= Goal =
Switch every "screenshot" in the data below to "screen capture" and change nothing else. Leave the pictures out of your answer.

Entries from a dataset:
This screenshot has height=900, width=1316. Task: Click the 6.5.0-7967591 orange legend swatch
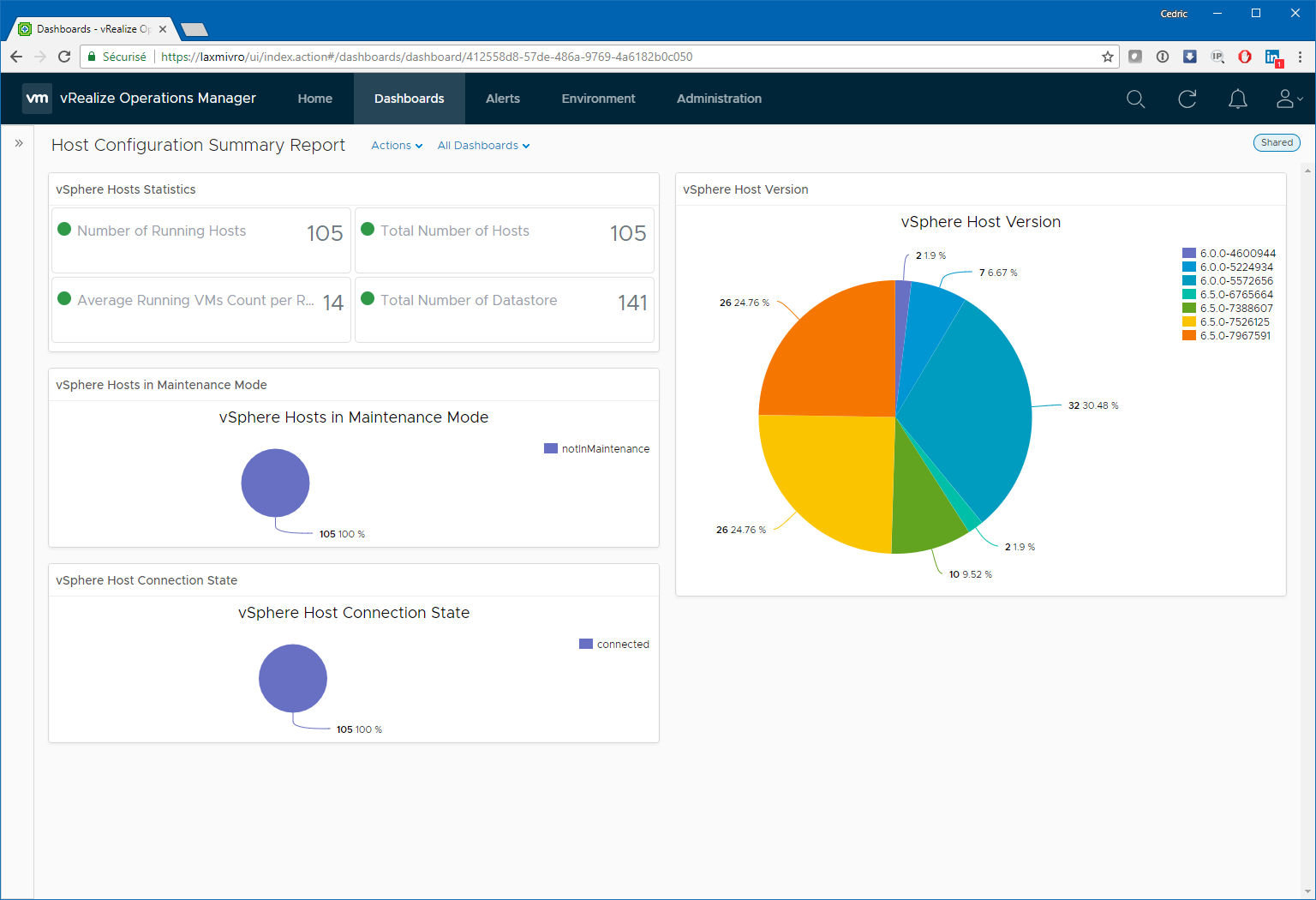tap(1189, 335)
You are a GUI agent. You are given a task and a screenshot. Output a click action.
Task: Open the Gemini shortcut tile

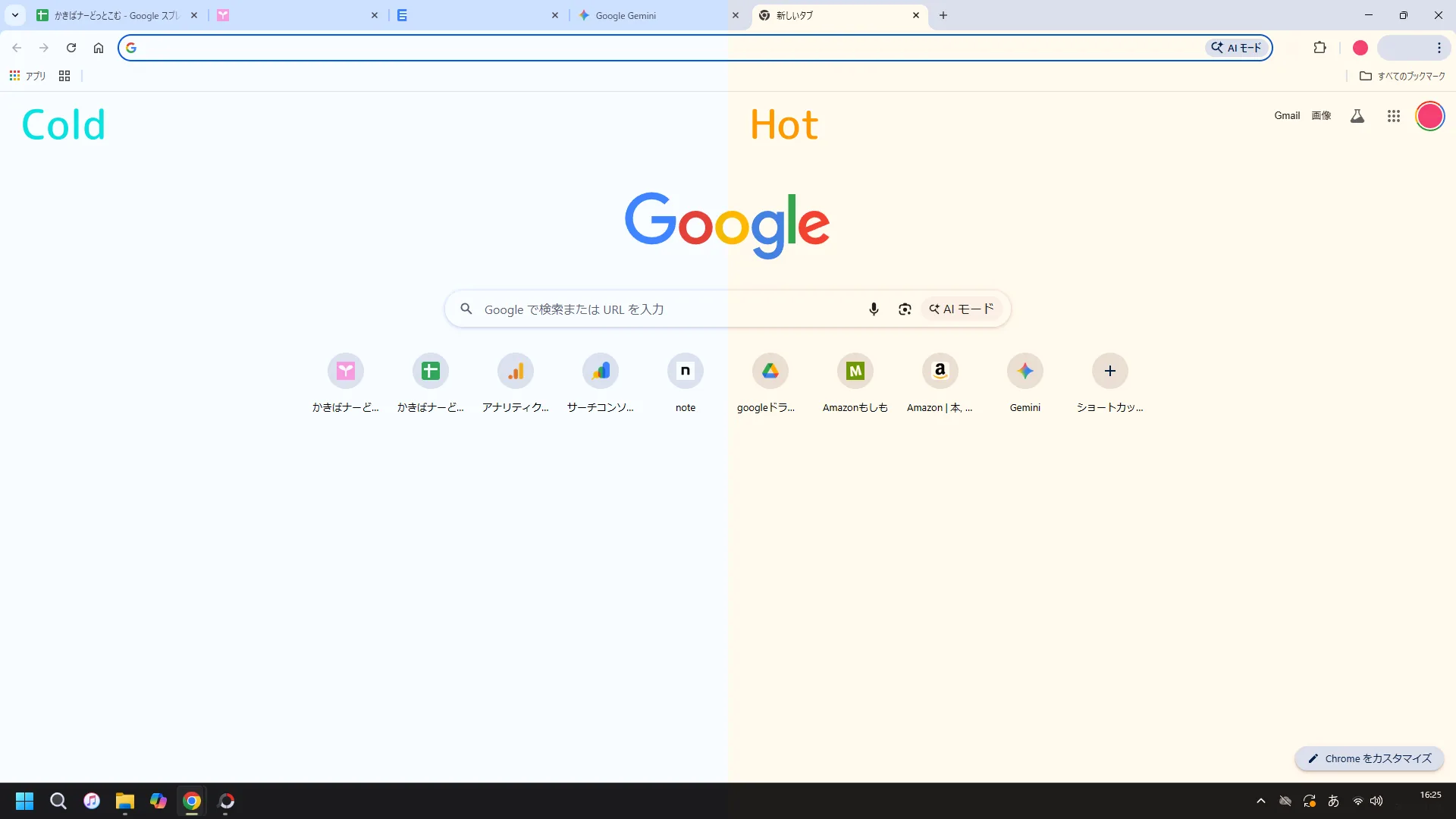(x=1025, y=371)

= The result =
This screen capture has height=900, width=1316. Task: Click the 6.5.0-7967591 orange legend swatch
tap(1189, 335)
You are a GUI agent. You are given a task and a screen capture. Output a click action.
Task: Open the Gemini shortcut tile

(x=1025, y=371)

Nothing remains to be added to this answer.